Active fund portfolio managers may not be happy with the January wrap up published by the
Wall Street Journal Monday morning. The paper
highlights three recent studies of mutual fund performance that each find that past returns do not do a good job in predicting the future. Yet, there is a glimmer that active managers do add value hidden in the papers.
The final paper of the trio covered by the paper comes from Chicago's Eugene Fama, whose work helped reinforce efficient market theory and provided a foundation for Dimensional Fund Advisors (DFA) and Dartmouth's Kenneth French.
The Fama-French paper suggests that the very best fund managers -- those in the top three percent -- may show returns that go beyond chance. The remainder of active managers underperform their index, according to the paper. The pair published their paper in December.

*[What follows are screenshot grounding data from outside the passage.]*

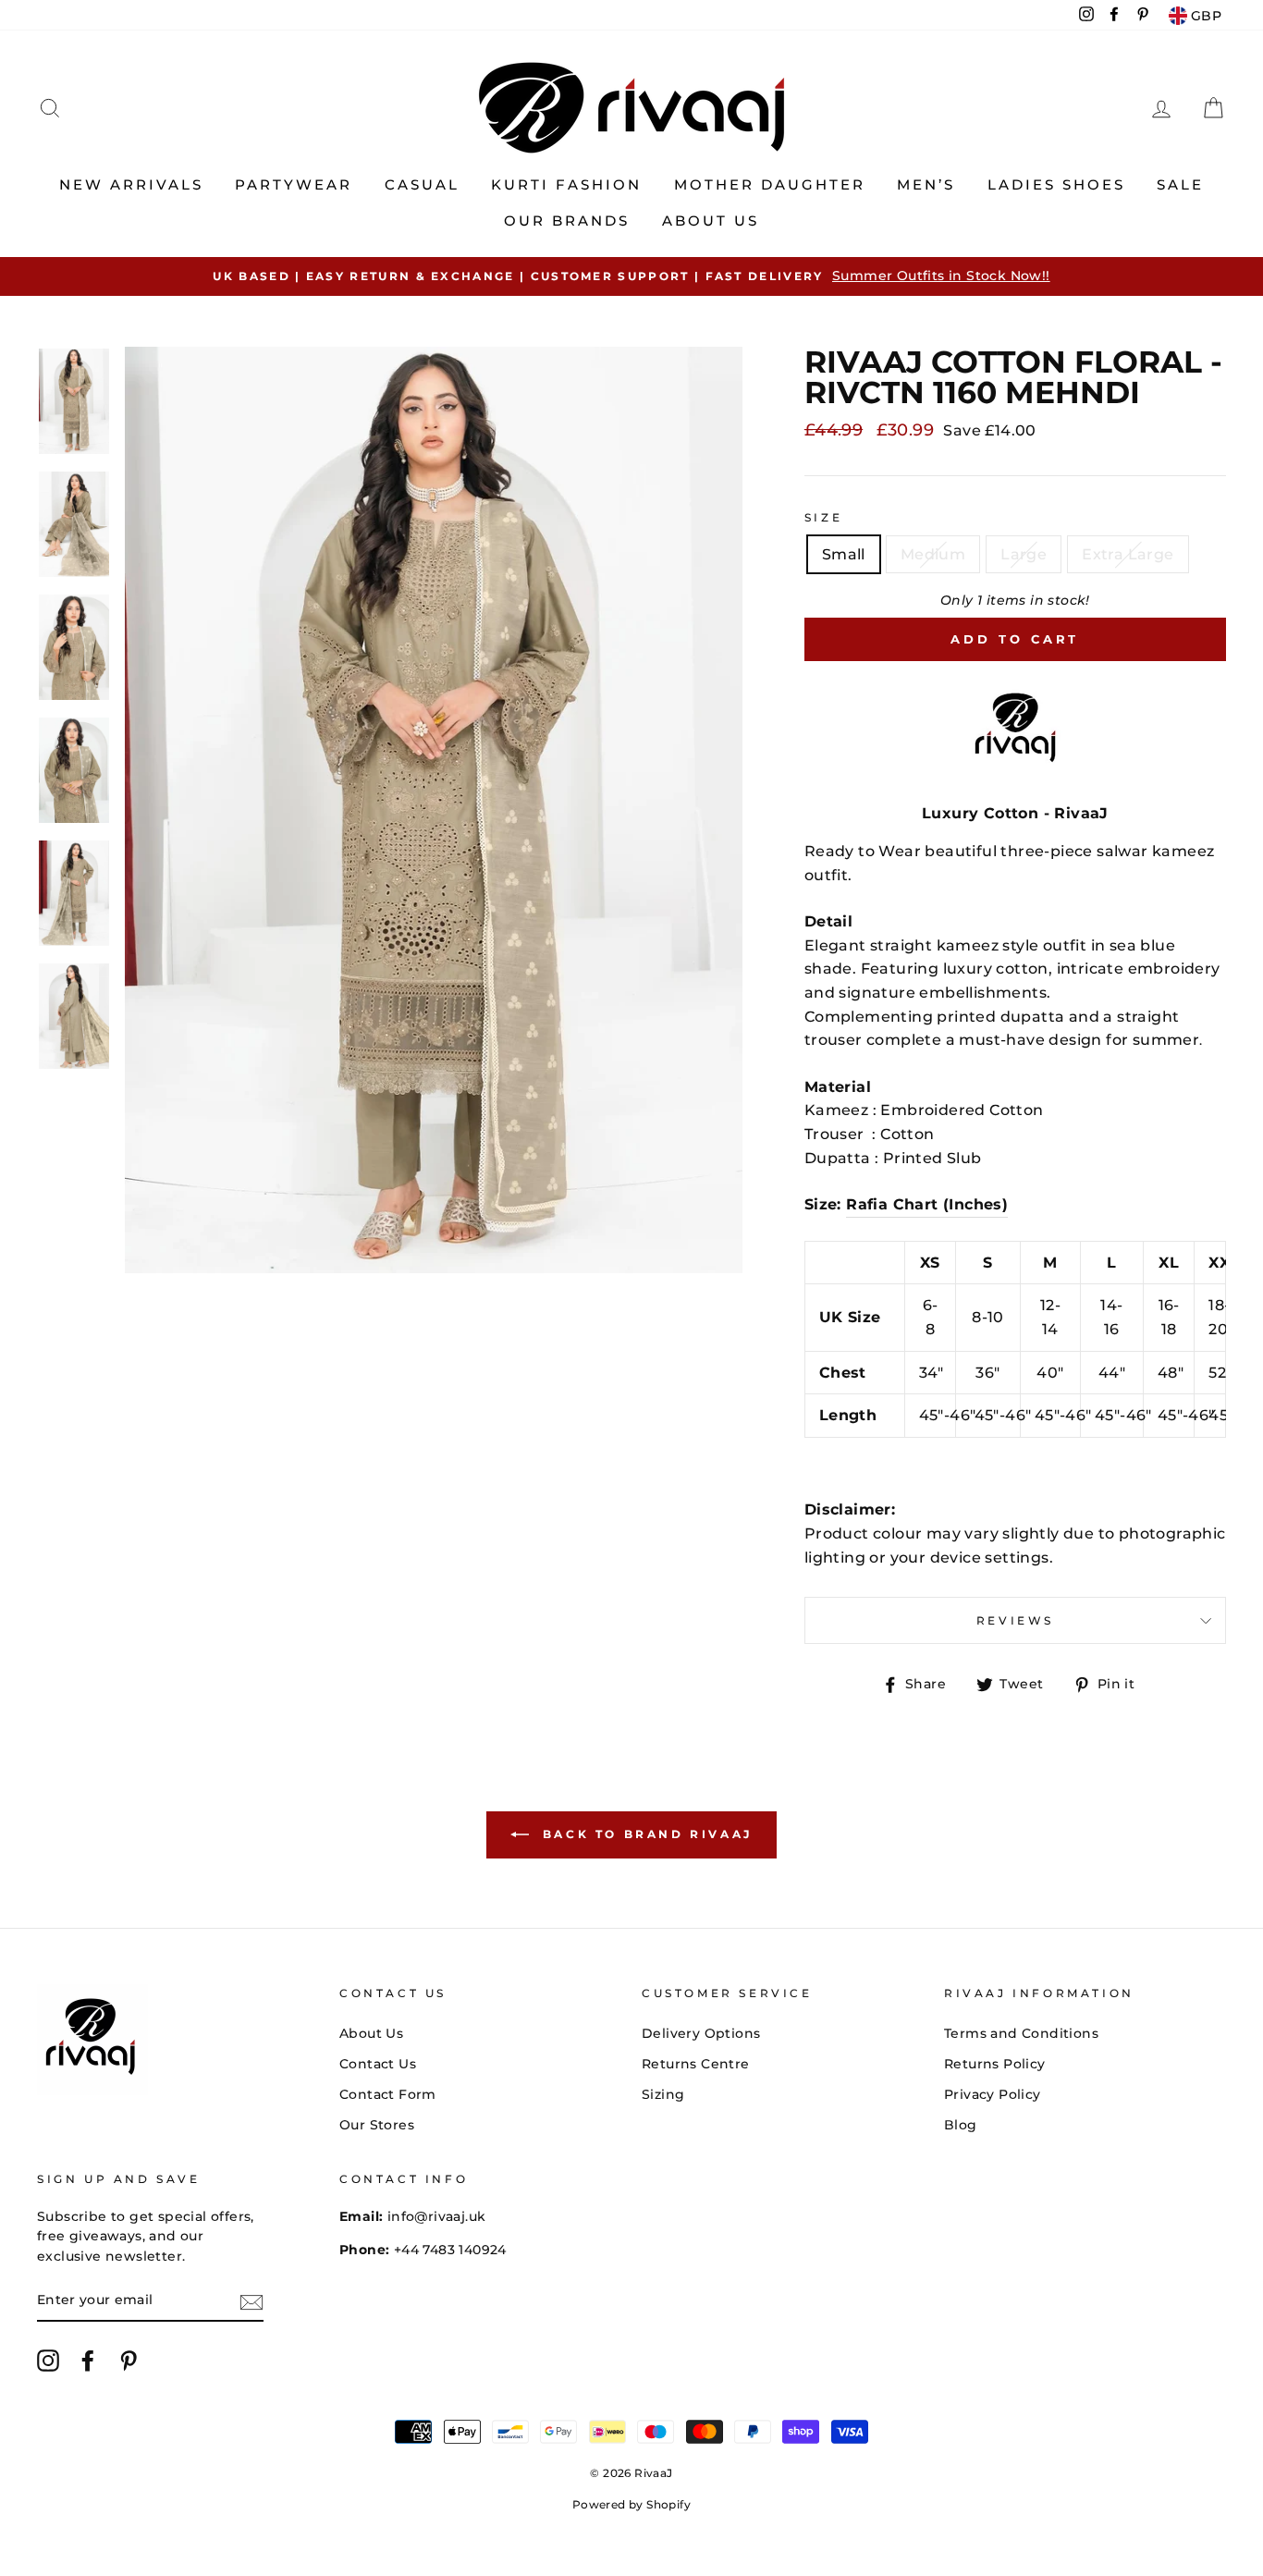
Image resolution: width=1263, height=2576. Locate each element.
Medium (933, 554)
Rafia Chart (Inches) (927, 1204)
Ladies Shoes (1056, 184)
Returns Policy (995, 2063)
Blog (960, 2124)
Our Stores (376, 2124)
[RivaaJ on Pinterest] (128, 2360)
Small (843, 554)
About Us (710, 220)
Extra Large (1127, 554)
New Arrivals (131, 184)
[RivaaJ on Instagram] (48, 2360)
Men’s (926, 184)
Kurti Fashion (566, 184)
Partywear (293, 184)
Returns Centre (696, 2063)
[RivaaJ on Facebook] (88, 2360)
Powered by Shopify (631, 2504)
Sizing (663, 2094)
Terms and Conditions (1021, 2033)
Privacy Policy (992, 2094)
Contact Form (387, 2094)
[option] (631, 276)
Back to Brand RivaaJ (644, 1834)
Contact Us (377, 2063)
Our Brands (567, 220)
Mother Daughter (769, 184)
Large (1023, 554)
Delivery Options (701, 2033)
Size (823, 517)
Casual (422, 184)
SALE (1180, 184)
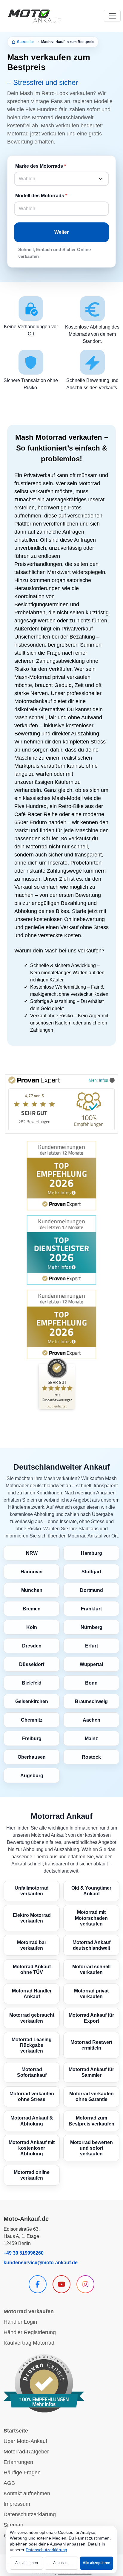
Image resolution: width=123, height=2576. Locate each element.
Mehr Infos (98, 1080)
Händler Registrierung (30, 2332)
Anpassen (61, 2563)
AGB (9, 2483)
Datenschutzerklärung (30, 2514)
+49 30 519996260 (24, 2253)
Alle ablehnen (26, 2563)
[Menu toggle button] (112, 16)
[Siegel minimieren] (72, 1367)
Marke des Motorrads (39, 166)
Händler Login (20, 2322)
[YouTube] (61, 2284)
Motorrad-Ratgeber (26, 2452)
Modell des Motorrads (39, 195)
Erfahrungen (18, 2462)
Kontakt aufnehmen (27, 2493)
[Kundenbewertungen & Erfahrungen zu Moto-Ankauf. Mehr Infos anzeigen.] (44, 2382)
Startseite (25, 42)
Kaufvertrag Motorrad (29, 2343)
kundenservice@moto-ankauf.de (41, 2262)
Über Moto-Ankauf (25, 2441)
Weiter (61, 232)
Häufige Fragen (22, 2473)
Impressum (17, 2504)
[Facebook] (38, 2284)
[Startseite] (34, 15)
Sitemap (13, 2525)
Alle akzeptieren (96, 2563)
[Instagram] (85, 2284)
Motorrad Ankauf (62, 1816)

A second study covered by the paper was published by Advisor Perspectives, also in December. That paper contends that Morningstar's star ratings for mutual firms provide little predictive value and that five-star funds fail to consistently outperform other funds.
Morgan Stanley Smith Barney's Consulting Group study is the third covered by the paper. That study focused on whether top decile managers were able to repeat over a three-year period. The study used data from 1994 to 2007. Interestingly, the MSSB study found that fund in the bottom 20 percent of performance outperformed over the following three years.